City Home for Consumptives c. 1907

 

     Over the next decade, Tuberculosis gradually became to be considered a county problem.  Legislation followed which placed responsibility for the care of the T.B. sick with the county and the Newark Board of Health suggested in 1917, that the Board of Chosen Freeholders take over the institution and enlarge it to handle the needs of the 4,012 persons suffering from Tuberculosis in Essex County's 21 communities.  After acquisition of the hospital in 1917, the county initiated a massive building campaign and immediately instituted the erection of eleven new buildings. These buildings were completed and opened to patients in 1922.

 


Hospital Construction c. 1930

      Construction continued and the last major buildings to be added to the site, the Hospital Building, which was the largest building of the complex, and the Community Building, which housed the Auditorium and Chapel, were completed in late 1930.  The original unit of the complex, the girls cottage, now served as the Administration Building.  Coincidental with the addition of these new buildings, the sanatorium grounds were increased from 32 acres to nearly 200 acres, a large part of it being farmland where the institution would grow its own vegetables.  The farm was worked by prisoners of the penitentiary in North Caldwell.

 

     For its time, the sanatorium was a state of the art facility.  During its years of operation it boasted of a 50% recovery rate and was regarded as one of the finest treatment centers in the nation, if not the world.  Its location on the crest of the Second Mountain, with its pure air and water, was considered the Colorado Springs of the east and second only to Denver for beneficial results in the treatment of Tuberculosis.  In addition to treating patients sent from all portions of the county, the sanatorium became a haven for World War 1 veterans that had suffered lung injuries during the war.

 

     Through the first half of the twentieth century, great strides were taken in the treatment of Tuberculosis.  With the pasteurization of milk and development of the B.C.G. vaccine by the French, science slowly began to gain ground on the disease.  With the discovery of Streptomycin, an antibiotic drug that essentially cured Tuberculosis, in the early 1950's, the number of patients at the sanatorium began to slowly decline.  By the 1970's, as a result of the decline, many of the sanatorium's buildings were no longer in use and the county struggled to find ways in which to utilize them.

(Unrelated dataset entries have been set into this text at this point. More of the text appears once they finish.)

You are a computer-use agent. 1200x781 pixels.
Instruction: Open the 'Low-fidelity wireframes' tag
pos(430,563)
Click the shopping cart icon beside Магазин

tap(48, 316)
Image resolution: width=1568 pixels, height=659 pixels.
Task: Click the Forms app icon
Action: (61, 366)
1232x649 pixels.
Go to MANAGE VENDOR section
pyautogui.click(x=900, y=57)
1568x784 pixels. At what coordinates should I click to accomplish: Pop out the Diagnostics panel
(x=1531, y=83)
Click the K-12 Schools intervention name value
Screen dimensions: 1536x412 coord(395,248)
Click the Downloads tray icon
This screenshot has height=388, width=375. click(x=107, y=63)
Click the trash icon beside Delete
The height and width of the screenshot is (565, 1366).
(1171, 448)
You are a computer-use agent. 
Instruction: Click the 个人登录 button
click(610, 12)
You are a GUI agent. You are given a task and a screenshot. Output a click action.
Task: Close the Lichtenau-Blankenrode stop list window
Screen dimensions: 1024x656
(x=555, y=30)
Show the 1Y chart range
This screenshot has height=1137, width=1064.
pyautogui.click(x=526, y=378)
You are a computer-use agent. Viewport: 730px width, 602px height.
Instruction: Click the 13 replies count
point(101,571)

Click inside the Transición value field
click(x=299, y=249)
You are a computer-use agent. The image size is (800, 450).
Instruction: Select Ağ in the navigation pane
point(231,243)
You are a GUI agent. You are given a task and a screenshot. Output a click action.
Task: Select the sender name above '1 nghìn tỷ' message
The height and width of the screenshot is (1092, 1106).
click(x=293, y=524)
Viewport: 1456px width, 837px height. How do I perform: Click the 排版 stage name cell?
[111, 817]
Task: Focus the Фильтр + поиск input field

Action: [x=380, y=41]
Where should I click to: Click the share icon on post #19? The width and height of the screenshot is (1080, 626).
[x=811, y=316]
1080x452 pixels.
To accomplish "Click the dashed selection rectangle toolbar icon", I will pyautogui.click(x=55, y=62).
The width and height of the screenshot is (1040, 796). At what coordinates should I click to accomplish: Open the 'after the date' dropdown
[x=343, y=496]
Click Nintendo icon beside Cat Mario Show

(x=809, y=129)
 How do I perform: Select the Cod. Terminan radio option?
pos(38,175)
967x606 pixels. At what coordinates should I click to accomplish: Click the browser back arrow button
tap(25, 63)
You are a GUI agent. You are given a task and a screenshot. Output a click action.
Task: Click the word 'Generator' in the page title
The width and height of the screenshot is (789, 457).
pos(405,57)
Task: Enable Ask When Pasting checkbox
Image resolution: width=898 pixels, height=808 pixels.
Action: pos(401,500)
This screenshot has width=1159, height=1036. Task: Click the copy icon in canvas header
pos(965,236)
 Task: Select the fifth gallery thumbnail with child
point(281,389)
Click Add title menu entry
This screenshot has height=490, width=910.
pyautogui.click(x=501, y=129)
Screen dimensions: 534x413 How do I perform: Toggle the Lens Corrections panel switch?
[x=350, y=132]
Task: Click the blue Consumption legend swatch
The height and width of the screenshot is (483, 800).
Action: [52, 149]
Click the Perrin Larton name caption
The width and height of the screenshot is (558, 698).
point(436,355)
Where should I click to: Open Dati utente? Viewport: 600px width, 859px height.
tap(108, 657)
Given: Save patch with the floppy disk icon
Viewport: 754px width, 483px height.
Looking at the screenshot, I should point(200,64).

Essex Mountain Sanatorium c. 1952

 

     The sanatorium's vacant wards were used to care for the overflow of mental patients from nearby Overbrook, the psychiatric hospital located on Fairview Ave. in Cedar Grove, while the Medical Staff Building was used to house its doctors and their families.  Turning Point, a drug and alcohol rehabilitation center, was established in The Male Employee Home in 1975.  Also, much of the sanatorium's vast farmland was used as a compost site for Essex County.

 


Essex Mountain Sanatorium c. 1987

     It was science's victory over Tuberculosis that inevitably sealed the sanatorium's fate.  Ultimately, the two were hopelessly linked.  The eradication of T.B. meant the end of a need for the sanatorium.  In 1977, the last patient was released and the sanatorium officially closed its doors and ceased all operations.  On December 1, 1982 the county locked the gates to the hilltop property and completely abandoned the complex.  The Essex Mountain Sanatorium, now alone and forgotten, sat idle on top of its mountain.  And it waited.  Five years later, we would arrive.